Gratitude. It’s gratitude, that unnamed emotion. No matter what else happens, my wish has been granted. I’ve seen him again.

Then a much darker and unwelcome emotion sweeps over me as I realize I’m in bed with him. I can’t help the terrible shame that instantly overwhelms me. I’m so disgusting. He’s taken me in, and I’ve shamed him by sleeping with him.

I draw my legs up to my chest and clasp my arms around them. I feel the most abject despair.

Maybe I make a noise or maybe it’s the sudden movement, but Axel’s eyes open. At first he smiles at me, but then his face falls.

“Justin. What’s wrong?” His voice is so gentle, so tender that it breaks my heart more. I feel dirty. And I feel guilty. But I love him. I feel so conflicted, so confused. I don’t even understand why I’m feeling this way.

Strangely, Axel doesn’t seem all that surprised that I’m freaking out this morning, and his calmness helps ground me a little, and I manage to choke out the words.

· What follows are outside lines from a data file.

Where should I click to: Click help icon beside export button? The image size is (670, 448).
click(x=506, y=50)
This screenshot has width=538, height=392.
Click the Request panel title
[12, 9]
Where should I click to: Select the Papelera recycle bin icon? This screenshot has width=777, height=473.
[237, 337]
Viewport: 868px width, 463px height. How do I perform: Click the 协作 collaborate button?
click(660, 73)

“I’m sorry. I’m ashamed of myself. I’m dirty and…” I can’t bear to bring out all the other words they’ve used to describe me. “I shouldn’t feel the things I do, want the things I do. And I can’t stop myself. I've tried.” I dissolve into tears.

Axel doesn't say anything, just strokes my hand while he lets me cry it out. When I'm done, I look up, tears still wet on my face. Axel looks at me carefully. He doesn’t look disgusted, just thoughtful. He reaches out and wipes a tear away with his finger. It takes everything I have not to lean into his touch.

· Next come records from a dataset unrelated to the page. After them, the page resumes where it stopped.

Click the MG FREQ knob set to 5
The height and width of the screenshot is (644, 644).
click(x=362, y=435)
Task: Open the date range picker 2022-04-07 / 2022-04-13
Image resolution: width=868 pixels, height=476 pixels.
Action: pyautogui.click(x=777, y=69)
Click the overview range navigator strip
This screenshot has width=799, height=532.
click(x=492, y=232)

“Do you think I’m dirty?” he asks, quietly.

“No! Of course not!” I’m quick to answer, and I glare at him. How can he even think that?

“Do you think I’m shameful?”

“No, no! What are you saying? Of course, I don’t think that. You’re... amazing.”

“But I’m gay too, Justin. If you’re all these terrible things, then I must be too.”

“But you aren’t those things.”

“And neither are you.”

I think about that for a while, which is good, because it gives time for the adrenaline spike to drop, and I become more rational. What he says makes sense. If I’m bad because I’m gay, then he must be too. But he’s not. I know he’s not. He’s never been anything but amazing. He’s a wonderful human being. None of this makes sense!